The crypto community woke to another drama-filled day after the Digital Currency Group (DCG) chief’s letter to shareholders went wrong. DCG CEO, Barry Silbert, penned a letter to the shareholders on Jan. 10, reflecting on the state of the crypto market and the growing fear, uncertainty and doubt (FUD) around the company. DCG is the parent company of crypto lending firm Genesis Global Capital and Grayscale, the world’s leading crypto asset manager.

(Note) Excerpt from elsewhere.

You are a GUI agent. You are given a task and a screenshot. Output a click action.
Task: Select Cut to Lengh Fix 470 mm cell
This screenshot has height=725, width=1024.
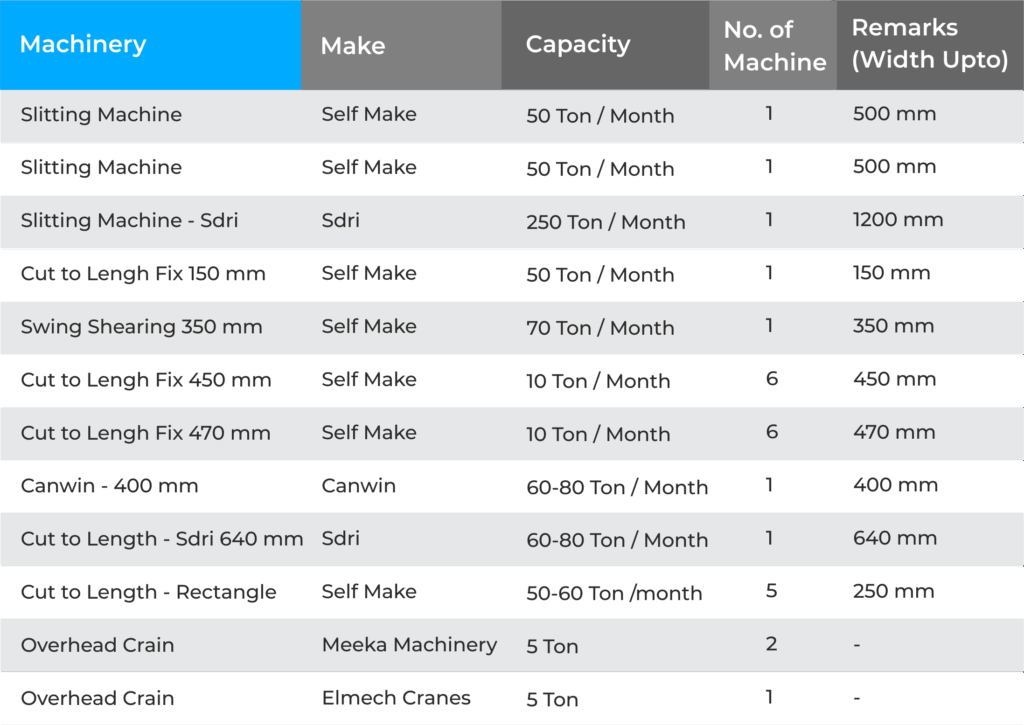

In the letter, Silbert addressed the growing issues around DCG and its subsidiaries owing to the bear market and FTX contagion. He said that bad actors and the implosion of leading crypto companies had wreaked havoc on the industry. He noted, "DCG and many of our portfolio companies are not immune to the effects of the present turmoil.”
In the latter half of the letter, Silbert addressed some raging questions about DCG’s relationship with FTX, the loan agreement with Genesis and more. He said that Genesis had a “trading and lending relationship” with Three Arrows Capital and had invested $250,000 in FTX’s Series B funding round in July 2021. DCG also borrowed $500 million between January and May 2022 at interest rates of 10%-12% and currently owes Genesis $447.5 million and 4,550 Bitcoin (BTC), worth $78 million, which matures in May 2023.
However, what puzzled the crypto community more was that Silbert avoided addressing accusations by Cameron Winklevoss that came just hours before his letter. Winklevoss penned an open letter to the board of DCG on Jan. 10, saying CEO Barry Silbert was “unfit” to run the company. He also accused Silbert of defrauding customers and hiding behind lawyers. Genesis reportedly owes Gemini $900 million.
“So you borrowed Bitcoins, sold them, and bought GBTC shares? Not sure how you “hedge” GBTC long positions with Bitcoins otherwise.”